▸ **The data**:
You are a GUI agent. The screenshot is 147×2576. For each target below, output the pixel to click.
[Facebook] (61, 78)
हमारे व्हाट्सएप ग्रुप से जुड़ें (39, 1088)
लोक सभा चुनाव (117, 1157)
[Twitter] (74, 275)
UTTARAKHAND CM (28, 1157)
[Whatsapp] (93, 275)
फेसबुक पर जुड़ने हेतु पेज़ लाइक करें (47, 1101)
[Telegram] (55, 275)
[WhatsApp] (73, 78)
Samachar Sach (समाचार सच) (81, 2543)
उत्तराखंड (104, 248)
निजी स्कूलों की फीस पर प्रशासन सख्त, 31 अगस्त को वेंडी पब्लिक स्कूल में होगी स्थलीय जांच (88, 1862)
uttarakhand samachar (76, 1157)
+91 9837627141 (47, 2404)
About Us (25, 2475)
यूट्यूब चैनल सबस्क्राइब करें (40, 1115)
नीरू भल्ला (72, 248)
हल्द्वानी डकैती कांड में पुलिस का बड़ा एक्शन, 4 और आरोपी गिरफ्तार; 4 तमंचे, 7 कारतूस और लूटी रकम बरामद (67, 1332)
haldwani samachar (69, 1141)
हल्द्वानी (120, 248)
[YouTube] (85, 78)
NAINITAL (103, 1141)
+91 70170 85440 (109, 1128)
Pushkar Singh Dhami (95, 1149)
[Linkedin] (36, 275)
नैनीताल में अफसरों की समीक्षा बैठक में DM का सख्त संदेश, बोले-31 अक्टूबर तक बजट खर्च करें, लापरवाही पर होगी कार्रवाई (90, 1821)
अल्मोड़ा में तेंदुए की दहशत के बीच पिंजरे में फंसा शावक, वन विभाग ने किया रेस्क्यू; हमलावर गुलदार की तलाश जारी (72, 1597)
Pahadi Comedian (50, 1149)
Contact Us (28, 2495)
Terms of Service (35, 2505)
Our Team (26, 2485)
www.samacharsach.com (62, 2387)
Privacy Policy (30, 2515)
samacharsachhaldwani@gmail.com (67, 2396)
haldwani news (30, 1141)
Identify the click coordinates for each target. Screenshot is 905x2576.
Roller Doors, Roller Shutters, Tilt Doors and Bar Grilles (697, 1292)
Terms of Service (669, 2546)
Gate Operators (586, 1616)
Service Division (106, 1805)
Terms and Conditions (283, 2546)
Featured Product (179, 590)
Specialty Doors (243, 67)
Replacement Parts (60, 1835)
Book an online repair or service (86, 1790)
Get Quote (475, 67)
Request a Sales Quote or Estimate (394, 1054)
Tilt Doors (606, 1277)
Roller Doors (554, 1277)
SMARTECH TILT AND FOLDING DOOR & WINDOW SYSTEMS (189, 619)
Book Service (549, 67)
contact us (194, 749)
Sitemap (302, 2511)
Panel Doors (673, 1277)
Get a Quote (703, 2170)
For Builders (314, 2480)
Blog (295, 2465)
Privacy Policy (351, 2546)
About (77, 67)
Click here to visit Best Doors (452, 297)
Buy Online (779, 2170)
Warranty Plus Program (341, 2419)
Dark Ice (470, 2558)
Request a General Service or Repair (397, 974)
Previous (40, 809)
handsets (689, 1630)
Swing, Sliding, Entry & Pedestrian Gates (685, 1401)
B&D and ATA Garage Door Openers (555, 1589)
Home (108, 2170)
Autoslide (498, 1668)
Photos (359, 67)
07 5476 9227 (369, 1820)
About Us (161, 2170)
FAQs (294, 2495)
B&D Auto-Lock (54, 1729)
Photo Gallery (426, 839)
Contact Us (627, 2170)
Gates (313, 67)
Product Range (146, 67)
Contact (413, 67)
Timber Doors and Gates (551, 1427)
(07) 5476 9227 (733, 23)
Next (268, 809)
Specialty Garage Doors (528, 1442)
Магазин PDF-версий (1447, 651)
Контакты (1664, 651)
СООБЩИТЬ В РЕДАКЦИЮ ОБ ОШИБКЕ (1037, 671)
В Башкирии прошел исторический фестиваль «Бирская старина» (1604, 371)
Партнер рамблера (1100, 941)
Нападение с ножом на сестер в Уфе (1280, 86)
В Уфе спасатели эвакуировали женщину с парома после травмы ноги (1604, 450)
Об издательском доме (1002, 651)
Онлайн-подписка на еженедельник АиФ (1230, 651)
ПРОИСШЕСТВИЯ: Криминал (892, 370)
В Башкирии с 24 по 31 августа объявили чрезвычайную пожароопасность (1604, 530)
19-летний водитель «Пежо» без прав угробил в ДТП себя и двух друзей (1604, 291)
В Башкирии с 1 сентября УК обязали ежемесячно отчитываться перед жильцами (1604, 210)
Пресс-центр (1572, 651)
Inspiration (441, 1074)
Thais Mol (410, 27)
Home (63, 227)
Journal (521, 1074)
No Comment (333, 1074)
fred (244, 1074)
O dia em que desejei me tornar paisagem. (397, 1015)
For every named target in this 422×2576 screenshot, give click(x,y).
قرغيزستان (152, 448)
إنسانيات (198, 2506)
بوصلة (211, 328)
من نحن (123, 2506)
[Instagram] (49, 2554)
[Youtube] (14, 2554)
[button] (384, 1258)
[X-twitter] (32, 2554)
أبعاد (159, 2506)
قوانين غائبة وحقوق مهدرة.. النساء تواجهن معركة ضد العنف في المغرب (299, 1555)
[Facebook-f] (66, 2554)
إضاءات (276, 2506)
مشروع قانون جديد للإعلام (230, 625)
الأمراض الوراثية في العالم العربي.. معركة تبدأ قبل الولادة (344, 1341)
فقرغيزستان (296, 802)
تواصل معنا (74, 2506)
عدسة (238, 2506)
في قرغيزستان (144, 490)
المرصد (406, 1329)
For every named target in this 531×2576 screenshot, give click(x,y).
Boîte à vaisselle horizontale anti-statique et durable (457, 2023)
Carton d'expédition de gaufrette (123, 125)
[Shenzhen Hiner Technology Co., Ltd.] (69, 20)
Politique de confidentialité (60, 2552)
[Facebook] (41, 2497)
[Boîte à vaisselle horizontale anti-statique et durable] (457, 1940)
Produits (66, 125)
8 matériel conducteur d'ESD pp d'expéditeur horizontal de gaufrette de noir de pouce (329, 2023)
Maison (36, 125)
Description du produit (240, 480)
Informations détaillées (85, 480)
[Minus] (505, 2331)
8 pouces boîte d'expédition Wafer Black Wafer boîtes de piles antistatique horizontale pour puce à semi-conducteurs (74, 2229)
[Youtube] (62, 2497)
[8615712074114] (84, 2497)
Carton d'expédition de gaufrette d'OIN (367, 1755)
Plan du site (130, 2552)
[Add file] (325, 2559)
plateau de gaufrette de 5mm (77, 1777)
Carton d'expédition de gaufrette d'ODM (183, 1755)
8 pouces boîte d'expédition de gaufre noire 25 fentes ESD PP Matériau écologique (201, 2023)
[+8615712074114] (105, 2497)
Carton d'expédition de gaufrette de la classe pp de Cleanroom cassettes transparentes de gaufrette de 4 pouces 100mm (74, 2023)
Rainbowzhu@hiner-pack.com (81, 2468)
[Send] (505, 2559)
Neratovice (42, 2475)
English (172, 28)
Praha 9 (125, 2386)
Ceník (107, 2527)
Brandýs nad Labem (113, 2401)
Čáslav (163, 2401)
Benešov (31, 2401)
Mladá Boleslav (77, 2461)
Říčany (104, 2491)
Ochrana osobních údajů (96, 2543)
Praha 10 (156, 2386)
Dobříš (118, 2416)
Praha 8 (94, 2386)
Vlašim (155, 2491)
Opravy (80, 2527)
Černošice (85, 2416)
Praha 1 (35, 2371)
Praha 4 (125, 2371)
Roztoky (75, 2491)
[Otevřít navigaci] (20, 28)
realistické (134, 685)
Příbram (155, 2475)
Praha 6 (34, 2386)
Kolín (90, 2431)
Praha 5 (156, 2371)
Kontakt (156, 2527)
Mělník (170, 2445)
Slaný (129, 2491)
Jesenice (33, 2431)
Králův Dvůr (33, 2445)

▸ **What is needed**: Given the data above, transcribe exactly the lines from the one containing "Privacy Policy (351, 2546)" down to the one containing "В Башкирии с 1", and no others.

▸ **Task response**:
Privacy Policy (351, 2546)
About (77, 67)
Click here to visit Best Doors (452, 297)
Buy Online (779, 2170)
Warranty Plus Program (341, 2419)
Dark Ice (470, 2558)
Request a General Service or Repair (397, 974)
Previous (40, 809)
handsets (689, 1630)
Swing, Sliding, Entry & Pedestrian Gates (685, 1401)
B&D and ATA Garage Door Openers (555, 1589)
Home (108, 2170)
Autoslide (498, 1668)
Photos (359, 67)
07 5476 9227 (369, 1820)
About Us (161, 2170)
FAQs (294, 2495)
B&D Auto-Lock (54, 1729)
Photo Gallery (426, 839)
Contact Us (627, 2170)
Gates (313, 67)
Product Range (146, 67)
Contact (413, 67)
Timber Doors and Gates (551, 1427)
(07) 5476 9227 (733, 23)
Next (268, 809)
Specialty Garage Doors (528, 1442)
Магазин PDF-версий (1447, 651)
Контакты (1664, 651)
СООБЩИТЬ В РЕДАКЦИЮ ОБ ОШИБКЕ (1037, 671)
В Башкирии прошел исторический фестиваль «Бирская старина» (1604, 371)
Партнер рамблера (1100, 941)
Нападение с ножом на сестер в Уфе (1280, 86)
В Уфе спасатели эвакуировали женщину с парома после травмы ноги (1604, 450)
Об издательском доме (1002, 651)
Онлайн-подписка на еженедельник АиФ (1230, 651)
ПРОИСШЕСТВИЯ: Криминал (892, 370)
В Башкирии с 24 по 31 августа объявили чрезвычайную пожароопасность (1604, 530)
19-летний водитель «Пежо» без прав угробил в ДТП себя и двух друзей (1604, 291)
В Башкирии с 1 сентября УК обязали ежемесячно отчитываться перед жильцами (1604, 210)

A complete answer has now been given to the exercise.